Collected data entries
━━━━━━━━━━━━━━━━━━━━

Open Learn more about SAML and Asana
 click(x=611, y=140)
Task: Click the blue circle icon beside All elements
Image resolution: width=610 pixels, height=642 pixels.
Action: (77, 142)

━━━━━━━━━━━━━━━━━━━━

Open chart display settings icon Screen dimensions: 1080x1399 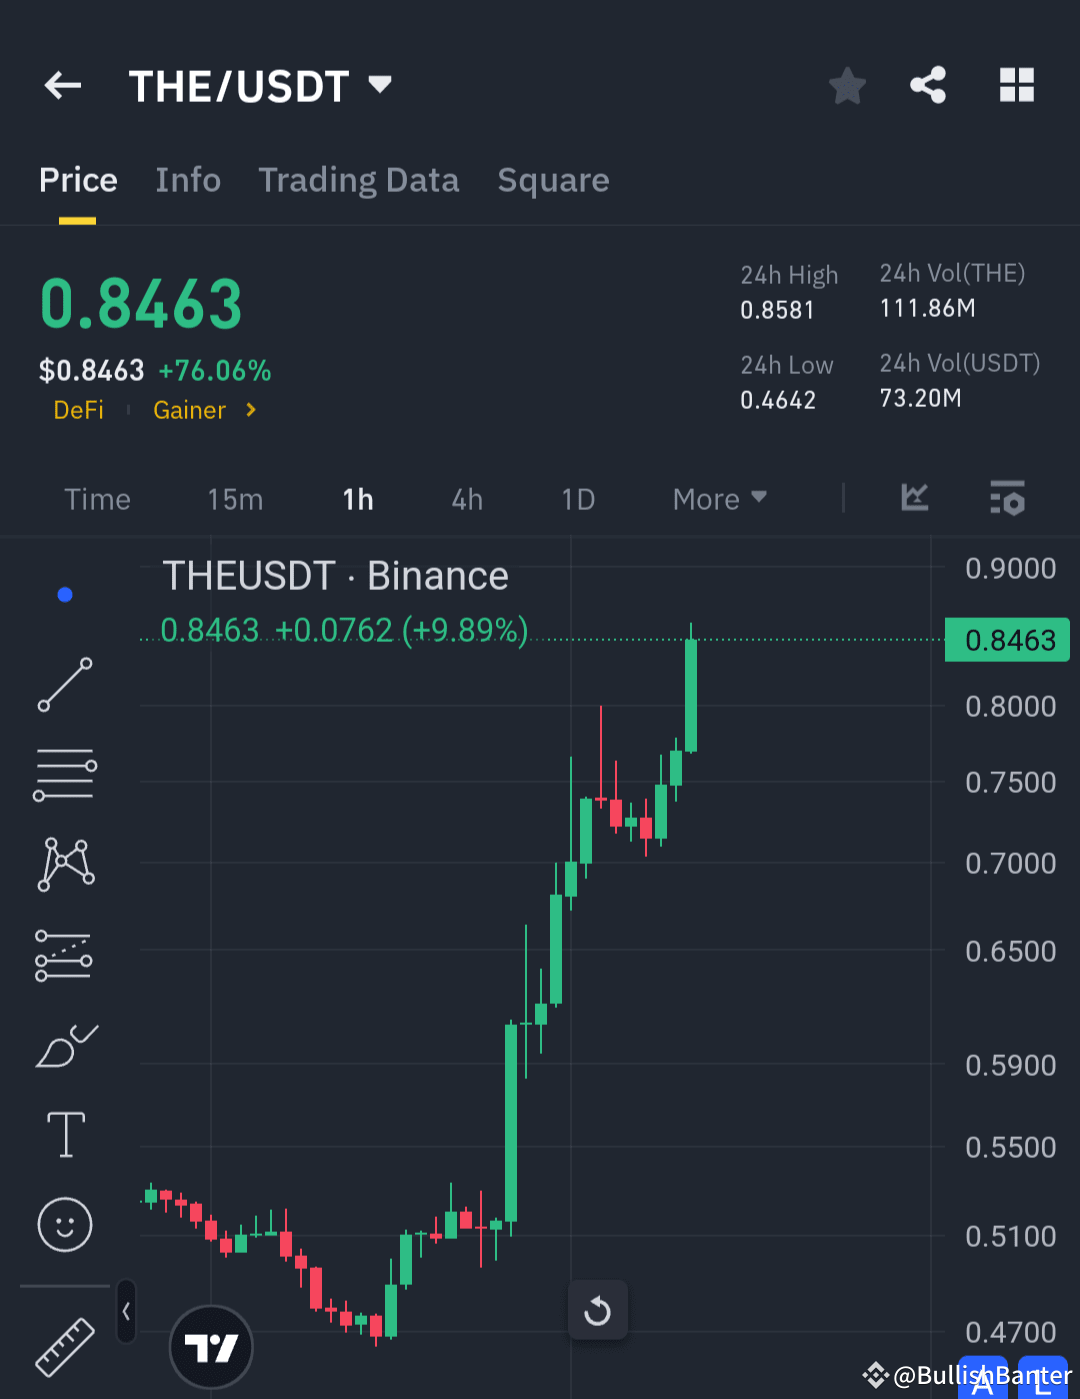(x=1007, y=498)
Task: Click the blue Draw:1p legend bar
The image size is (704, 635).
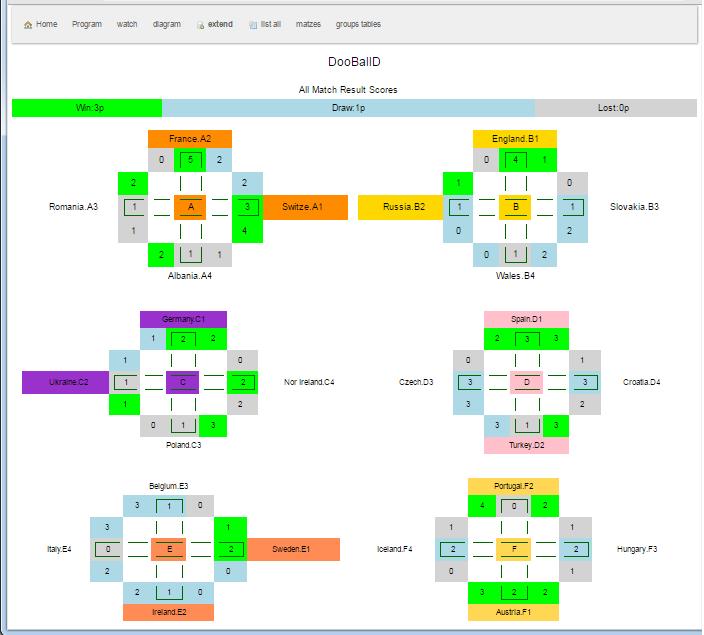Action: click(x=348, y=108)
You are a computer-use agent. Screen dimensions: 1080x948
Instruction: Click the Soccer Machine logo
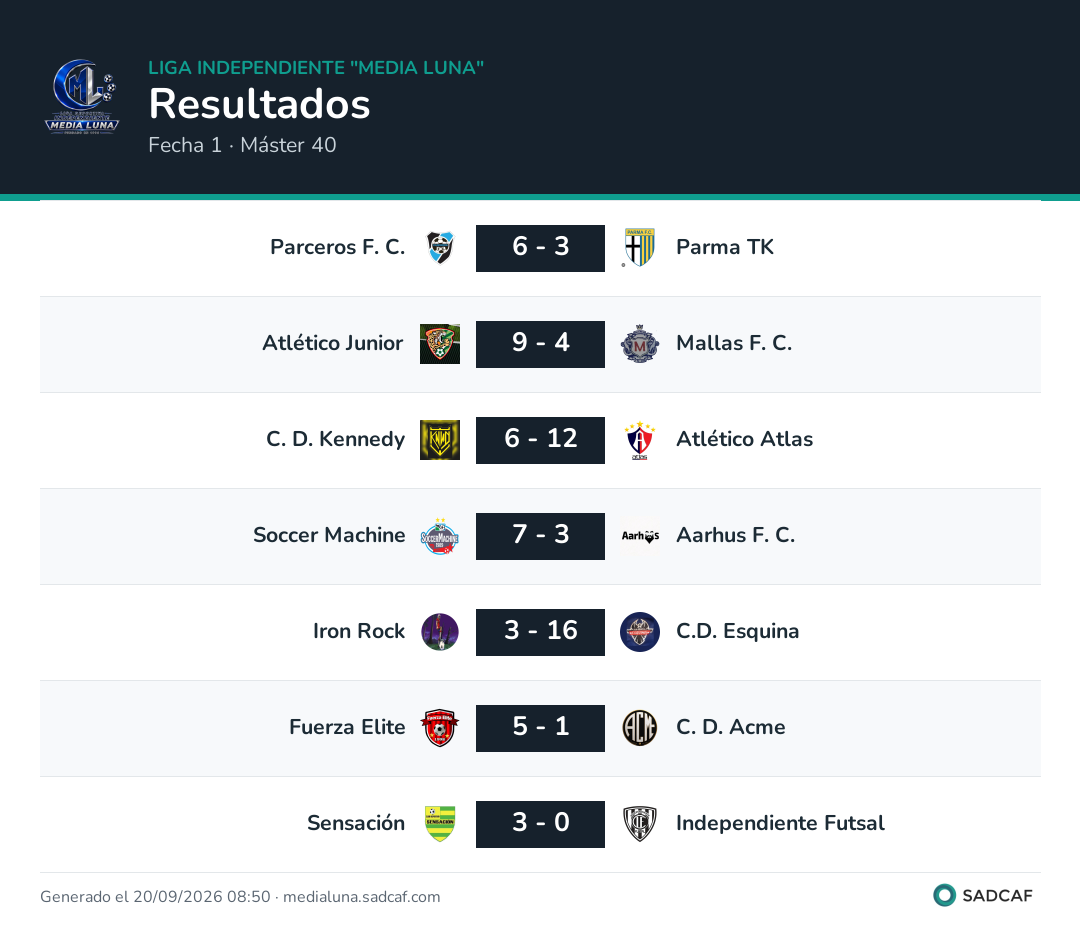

━━━━━━━━━━━━━━━━━━━━

All lines in the entries above that include "blue" should be found and copied.

Task: Click the blue circle icon beside All elements
Task: Click the blue Draw:1p legend bar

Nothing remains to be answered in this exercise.